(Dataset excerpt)
════════════════════

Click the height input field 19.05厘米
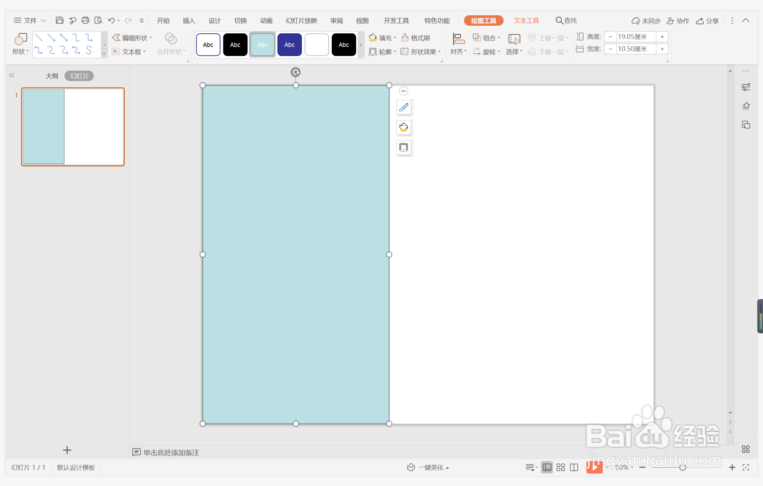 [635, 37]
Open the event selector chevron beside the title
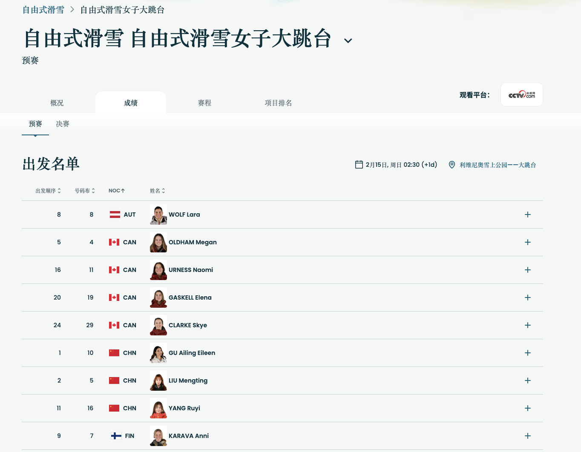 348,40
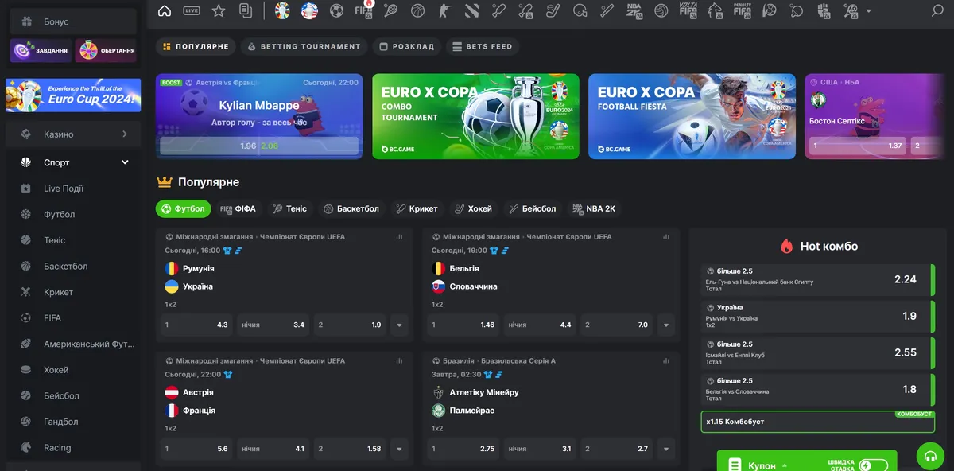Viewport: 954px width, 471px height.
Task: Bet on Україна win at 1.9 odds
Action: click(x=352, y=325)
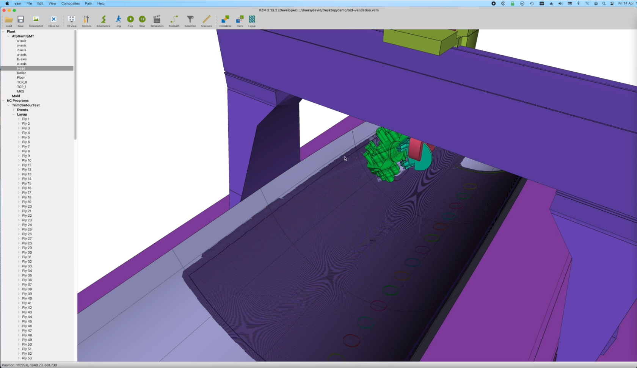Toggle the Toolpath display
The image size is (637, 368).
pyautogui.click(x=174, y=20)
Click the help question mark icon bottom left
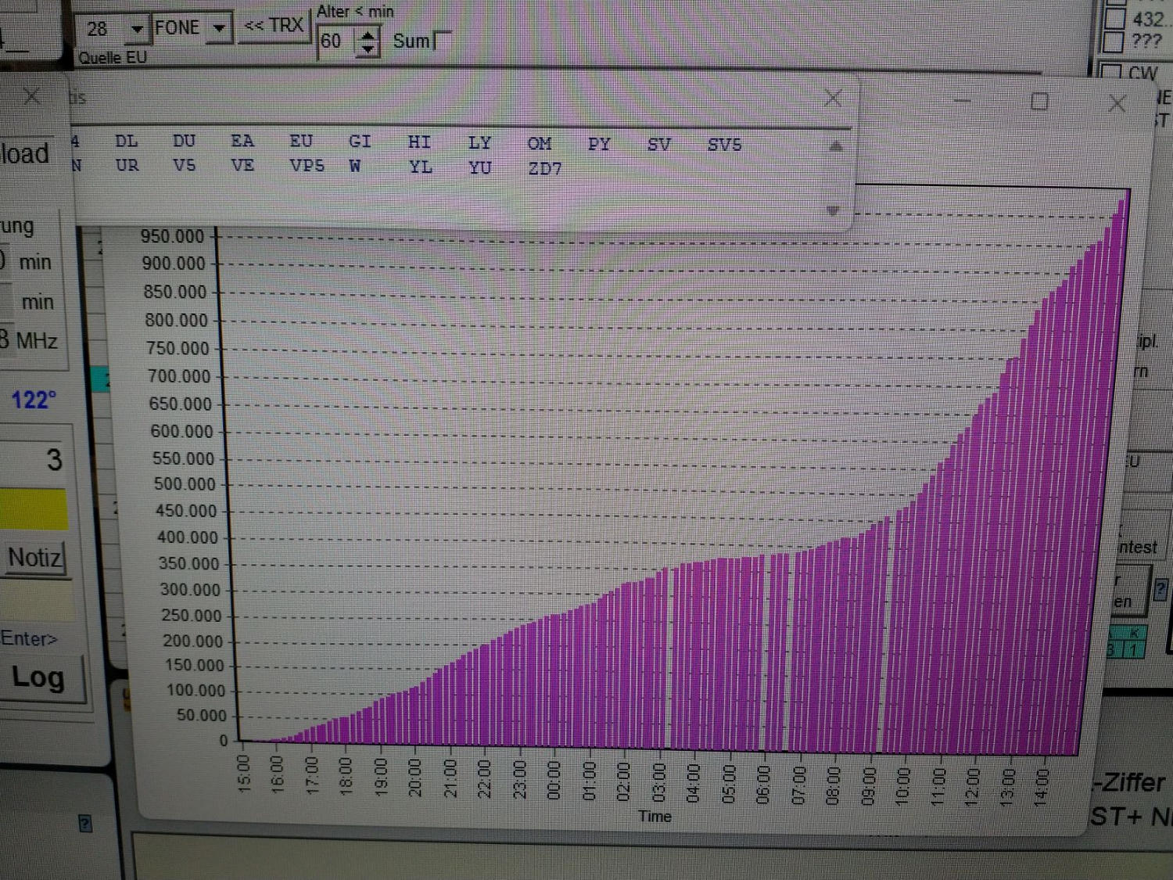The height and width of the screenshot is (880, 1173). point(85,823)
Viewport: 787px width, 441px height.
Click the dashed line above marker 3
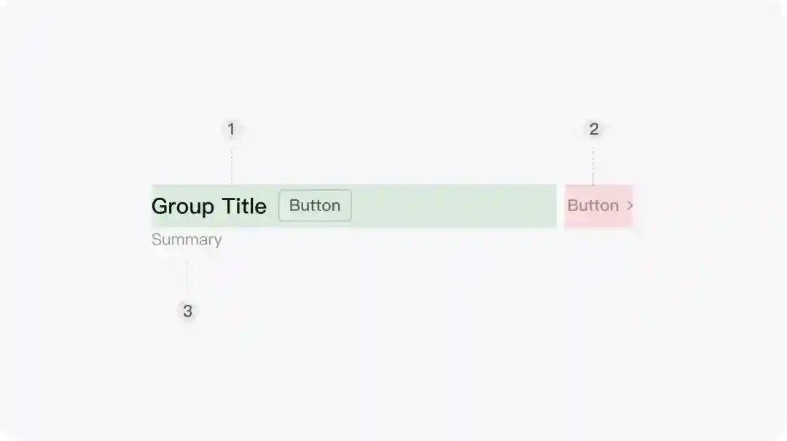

════════════════════

* Exercise task:
Could you repeat every line of the entries above word for word, leaving out the pictures?

* Output of the exercise:
Click the height input field 19.05厘米
 [635, 37]
Open the event selector chevron beside the title
 348,40
Viewport: 954px width, 471px height.
Task: Bet on Україна win at 1.9 odds
Action: click(x=352, y=325)
Toggle the Toolpath display
The image size is (637, 368).
pyautogui.click(x=174, y=20)
Click the help question mark icon bottom left
The height and width of the screenshot is (880, 1173). point(85,823)
Viewport: 787px width, 441px height.
Click the dashed line above marker 3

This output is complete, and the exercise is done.